On Mon, 6 Jun 2005 Gail Tailor wrote:
I have been following this discussion and have not yet seen anyone raise a question relating to the legality of using this approach to capture web pages in support of academic research, in particular those web pages that are clearly identified as being copyrighted. Are you contacting the owner of the site to ask permission to create a copy of their documents for current and future use? If not, how are you justifying using this approach to duplicating the data? Fair use laws?

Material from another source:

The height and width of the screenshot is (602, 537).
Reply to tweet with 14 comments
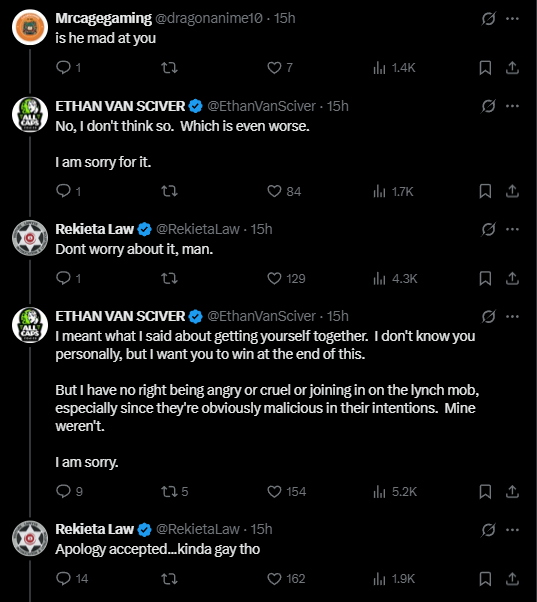coord(72,579)
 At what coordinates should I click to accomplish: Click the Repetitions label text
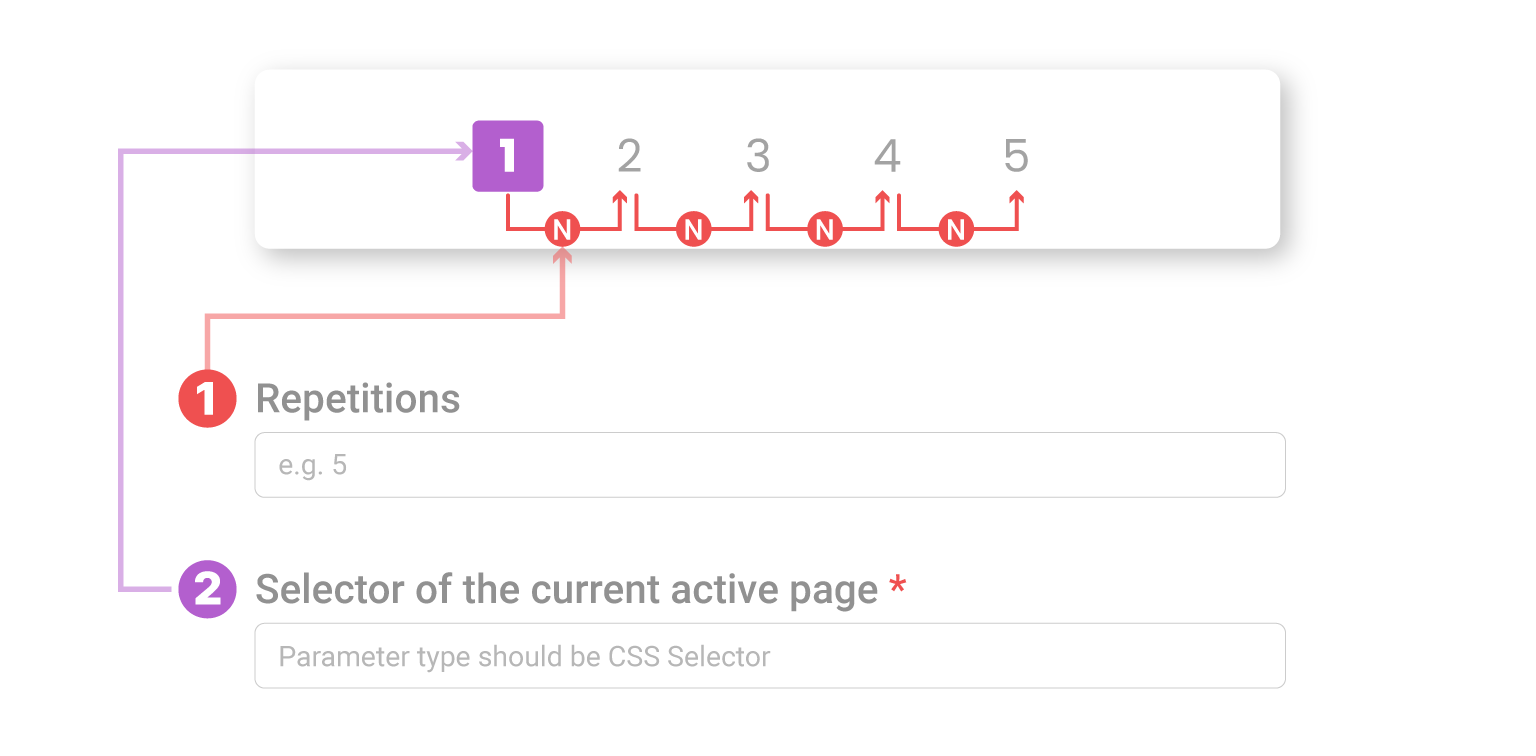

Gail-- Here's my $.02 in response to your questions about fair use and copyright regarding Web pages... My understanding of the U.S. Digital Millenium Copyright Act is that all Web pages are copyrighted upon posting to the Web (which means that every instance of use of a Web browser can be argued to be illegal, since browsers "copy" Web pages as they display them). Clearly some interpretations of the DMCA are technically untenable. That said, copying Web pages (and storing the copies) for the purpose of academic research is clearly within the U.S. fair use doctrine. However, the applicability of the fair use doctrine in re-presenting copied Web pages on the Web or in print in the context of academic research has been interpreted in a range of ways by various U.S. universities, libraries, and academic publishers over the last five+ years-- resulting in a range of protocols regarding the means (e.g. opt-in or opt-out) and timing (e.g. before/during collection or before/during display) of notification of site producers. The Internet Archive (a non-proft organization) is an example of a liberal interpretation of the DMCA: it has taken the stance that previously produced Web resources should be preserved and available in the public domain, and generally operates on a post-display opt-out mechanism (see http://web.archive.org). In each of the Web collections in which our WebArchivist.org research group has participated, a different protocol has been employed in response to the nature of the colllection, and the policies of participating institutions. I highly commend the precedent that AOIR member Laura Gurak and Yale University Press set in Laura's book *Cyberliteracy*. A 2-page appendix explains the U.S. fair use doctrine and the rationale underlying Laura's (and the Press's) decision *not* to seek permissions from site producers for the screenshots included in this book.
How are you using the data after it has been captured? Are you extracting data
to support point in time studies? Longitudinal studies?
My collaborators and I have employed Web-based data (e.g. archived Web pages) and metadata (codes and other kinds of annotations associated with Web pages) in several kinds of analyses, both point-in-time and longitudinal. Some of our publications about Web-based research are available at http://webarchivist.org/resources.htm. You might be particularly interested in our presentation on the "Ethics of Web Archiving" from the 2003 Internet Research conferece, which is also available via that page.
I am also using this as an opportunity to advance research practices in a
manner that call attention to the dynamic nature of Internet web sites and some of the inherrent issues in taking this approach to collecting data in comparison to some of the more traditional methods that might be used when working with paper documents.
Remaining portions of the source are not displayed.